For starters, I suggest that each of us to set aside some time daily for a healthy, non-work-related activity that will allow us to get into a “zone” where we can stop thinking about everything that we need to do. This can be something formal like mediation or yoga, or it can be cooking, sitting on a porch, reading a book, listening to music, or exercising. It doesn’t matter what the activity is so long as it quiets your mind. You don’t have to do this for long– 30 to 60 minutes is enough. Just make sure you engage in the activity long enough to give yourself a meaningful reprieve from the constant thinking and chatter that goes on in our heads about our work. Make this “personal time” sacred. Build it into your daily schedule. Put it on your calendar. And don’t compromise it. All too often, we sacrifice our personal time when pressing matters pop up. I’m not suggesting that you ignore the pressing matter, but I am suggesting that you fit these 30 minutes into your daily schedule so that you can better handle that pressing matter when it arises.
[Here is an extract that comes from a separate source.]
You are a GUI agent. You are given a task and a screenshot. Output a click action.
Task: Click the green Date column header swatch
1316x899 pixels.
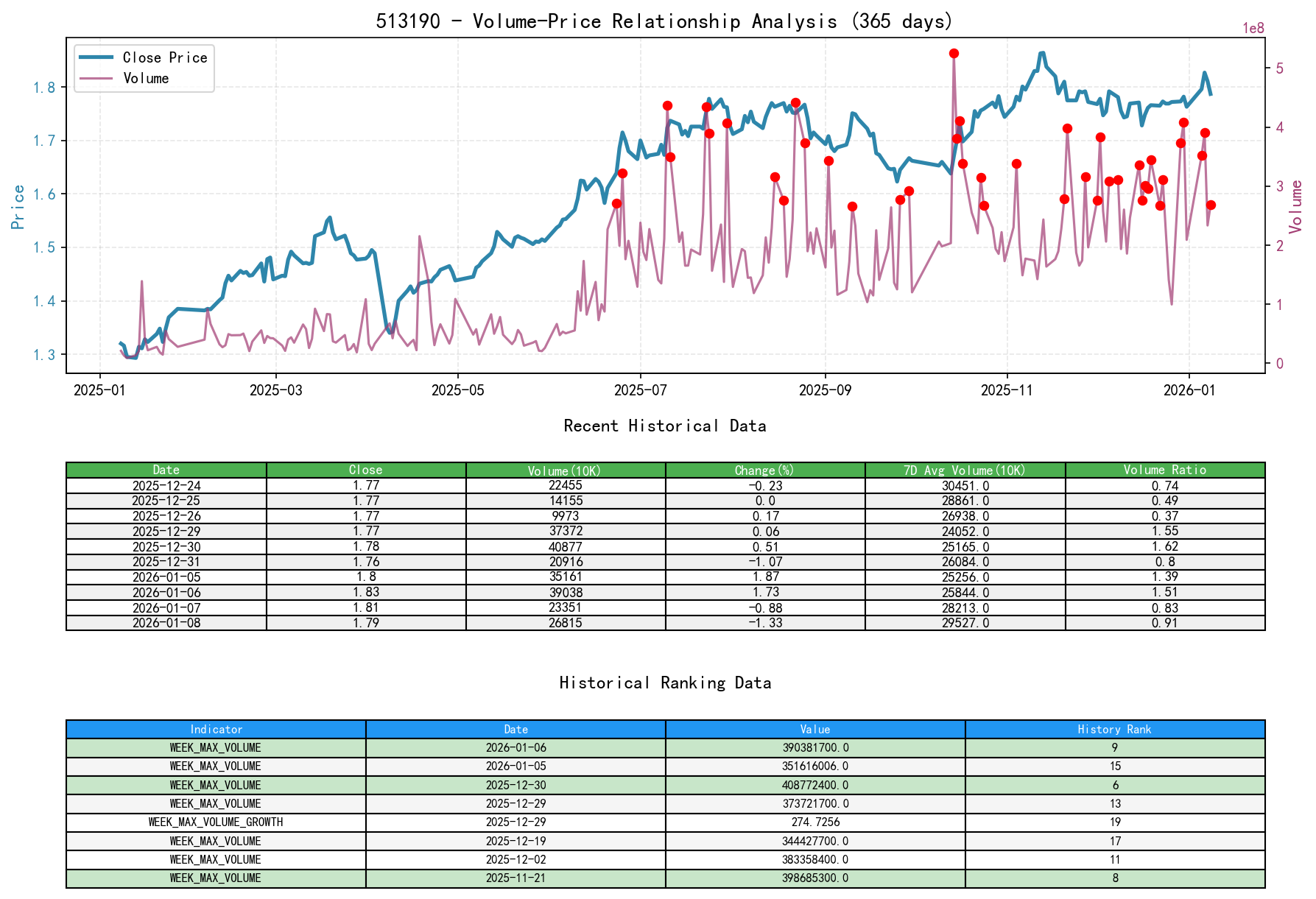166,469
Also, try to find something each day that will make you laugh – and laugh hard. The old saying that “laughter is the best medicine” may sound a little quirky, but there is mounting medical research showing the benefits of laughter. This includes stress relief, better mood, and improved immunity. So, find something or someone who can give you a good laugh each day.
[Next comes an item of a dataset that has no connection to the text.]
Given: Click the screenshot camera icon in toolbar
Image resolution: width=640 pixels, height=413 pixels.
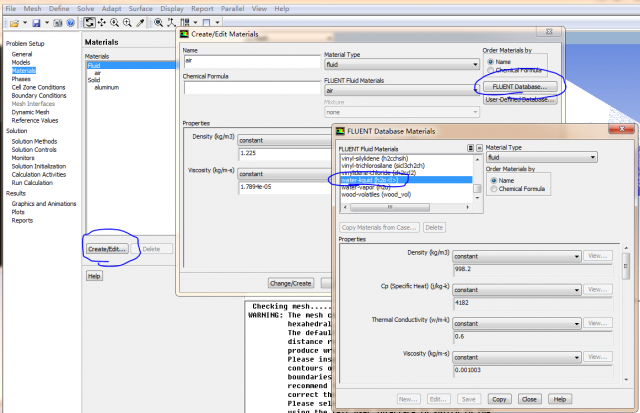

Next, make sure you find someone –a spouse, friend, pastor, mentor, or therapist– who you trust and can talk to openly about the pressure you’re under. I used to hesitate to discuss my struggles because I feared others would consider me weak or defective. But, to my surprise, when I started sharing how I truly felt with others, I realized I wasn’t alone and that many people felt the same way. More important, the sharing of my true self strengthened and deepened my relationship with others, and this, in turn, has made me a better, more empathetic lawyer.
Last, let’s keep in mind that our current situation (and our current problems) will pass. This is temporary. Things will not remain this way forever. We will come out of this pandemic. We are a resilient group. We are fighters. We are people of goodwill. We will persevere and we will be OK. But to do so, we must take care of ourselves.